Stored items:
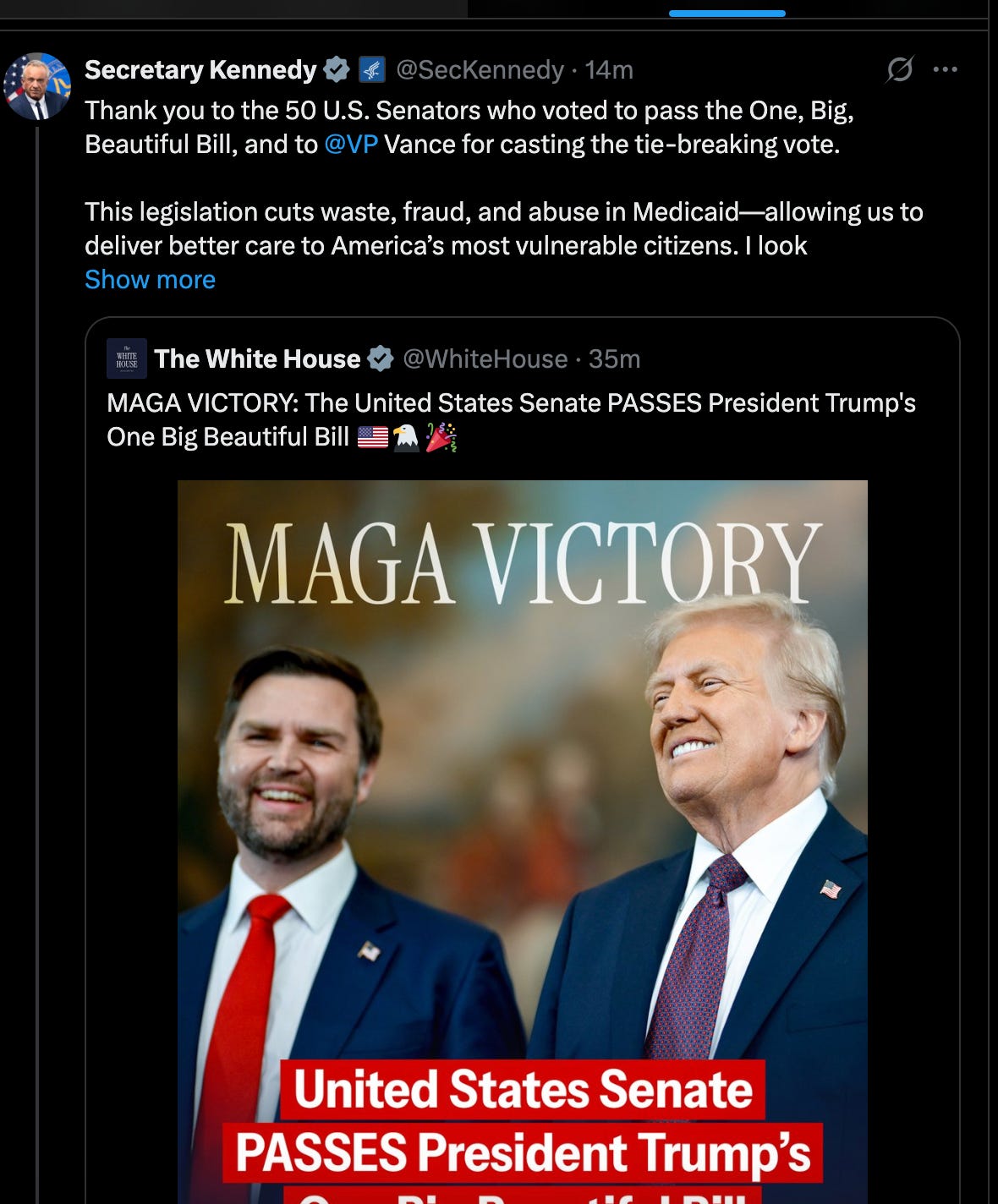Viewport: 998px width, 1204px height.
Task: Click The White House display name
Action: coord(257,358)
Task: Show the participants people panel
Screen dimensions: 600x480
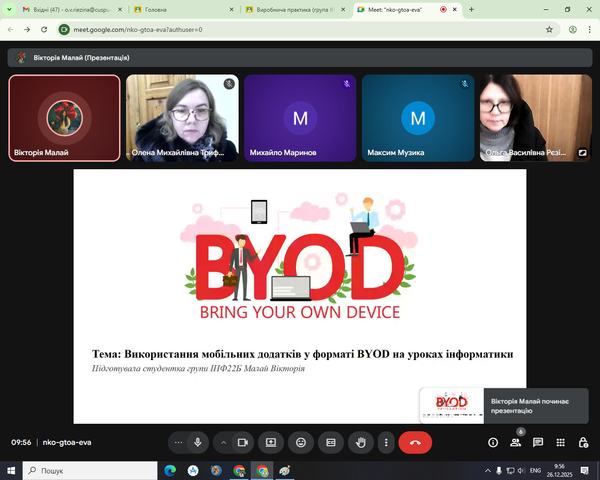Action: coord(516,442)
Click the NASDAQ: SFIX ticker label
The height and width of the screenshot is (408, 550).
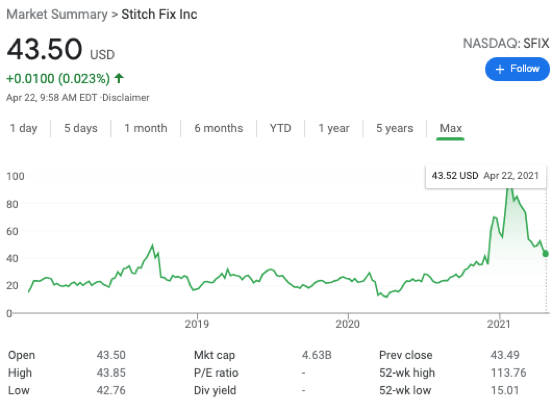coord(506,44)
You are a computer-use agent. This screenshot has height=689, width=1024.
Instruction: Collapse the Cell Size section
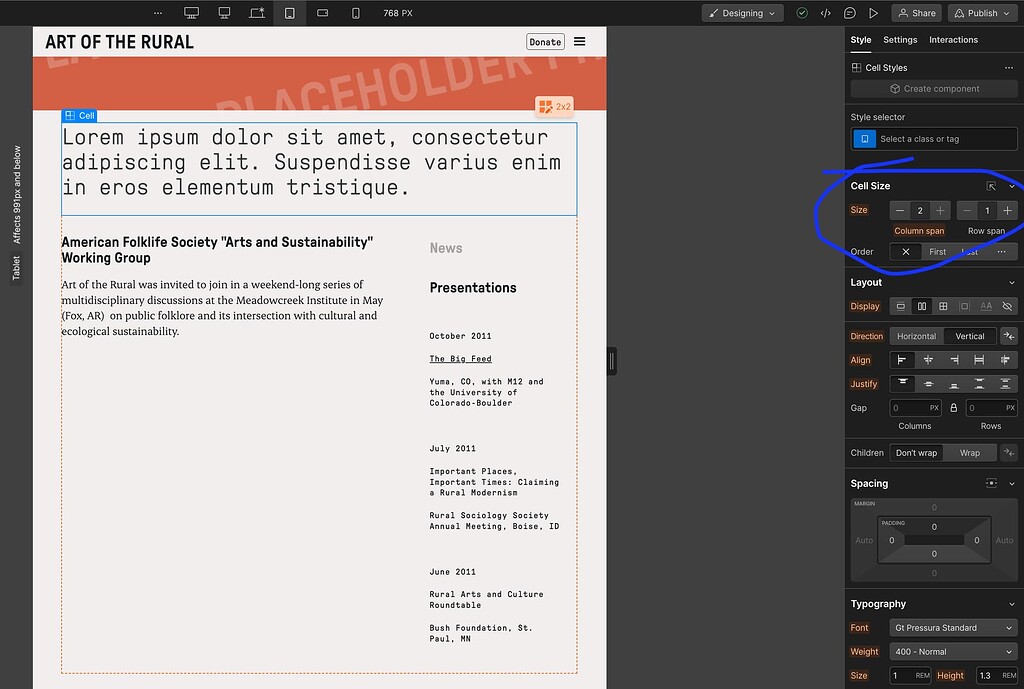pyautogui.click(x=1010, y=185)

Work to complete –
Once the line containing "You are a computer-use" is found, write out exactly that line and each line after it through the end of the entries, omitting pictures.

Solved problem –
You are a computer-use agent. This screenshot has height=689, width=1024.
Instruction: Collapse the Cell Size section
pyautogui.click(x=1010, y=185)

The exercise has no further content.